December 4, 2018 by akhilendra
How To Use Azure ML Studio to perform Multiclass Logistic Regression
Do you want to learn Regression?
Become a data scientist
Learn linear and logistic regression with R & Python.
Download android app for better experience.
Azure ML studio has become of the most popular machine learning tool among machine learning community and it is currently widely used across industries & geographies. Thanks to azure’s hold in enterprise software development, it wasn’t a big surprise.
Azure ML studio makes it easier to run all kind of machine learning models using built-in and ready to use features instead of coding entire program.
You can do everything in Azure ML studio with 0 to minimal coding. But having said that, you need to understand machine learning fundamentals and concepts to make maximum out of it.
Because you need to understand how data effects the quality and output of the model. You need to know how to handle if there is missing data in your dataset.

_Data excerpt:_
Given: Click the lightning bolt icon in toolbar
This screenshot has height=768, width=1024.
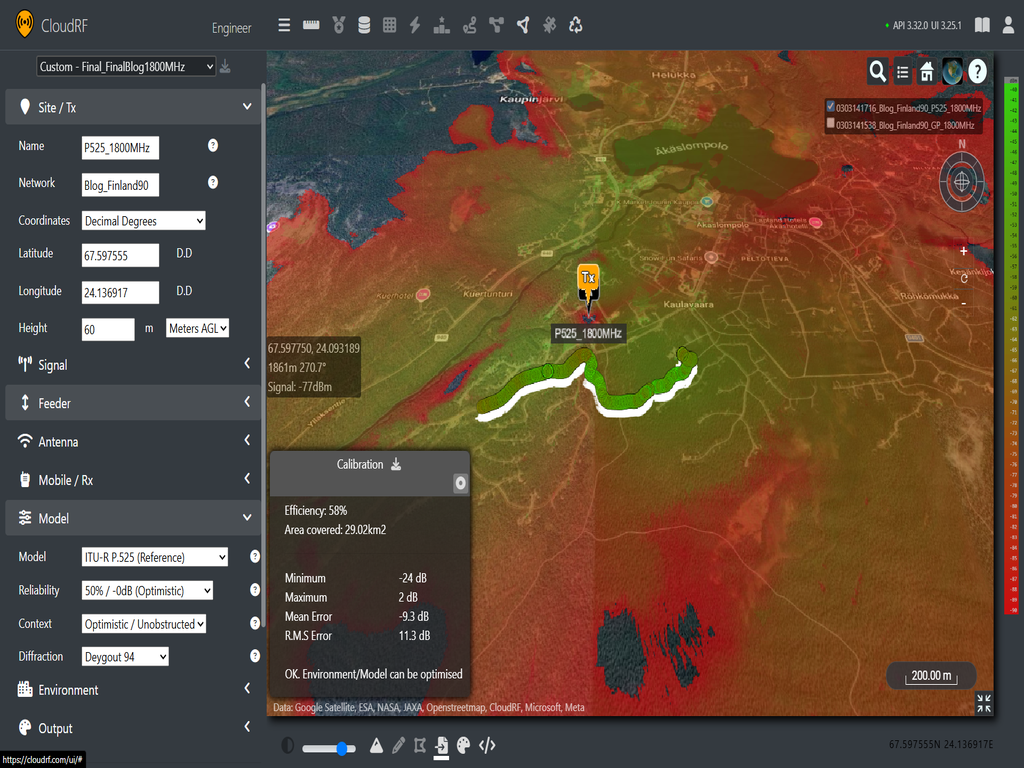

_Exercise requirements:_
1 - Rewrite the Azure ML Studio post from "Become a data" to "maximum out of it.", replacing "Azure ML studio" with "Azure Machine Learning Studio" each time it appears.
2 - Answer these about the Azure ML Studio post:
(a) Who posted it, and on what date?
(b) What kind of regression does its title name?
(c) What does it say you need to understand to make maximum out of Azure ML studio?
The lines are separate from the Azure ML Studio post.

_Solutions to the tasks:_
1 -
Become a data scientist
Learn linear and logistic regression with R & Python.
Download android app for better experience.
Azure Machine Learning Studio has become of the most popular machine learning tool among machine learning community and it is currently widely used across industries & geographies. Thanks to azure’s hold in enterprise software development, it wasn’t a big surprise.
Azure Machine Learning Studio makes it easier to run all kind of machine learning models using built-in and ready to use features instead of coding entire program.
You can do everything in Azure Machine Learning Studio with 0 to minimal coding. But having said that, you need to understand machine learning fundamentals and concepts to make maximum out of it.

2 -
(a) akhilendra, on December 4, 2018
(b) Multiclass logistic regression
(c) Machine learning fundamentals and concepts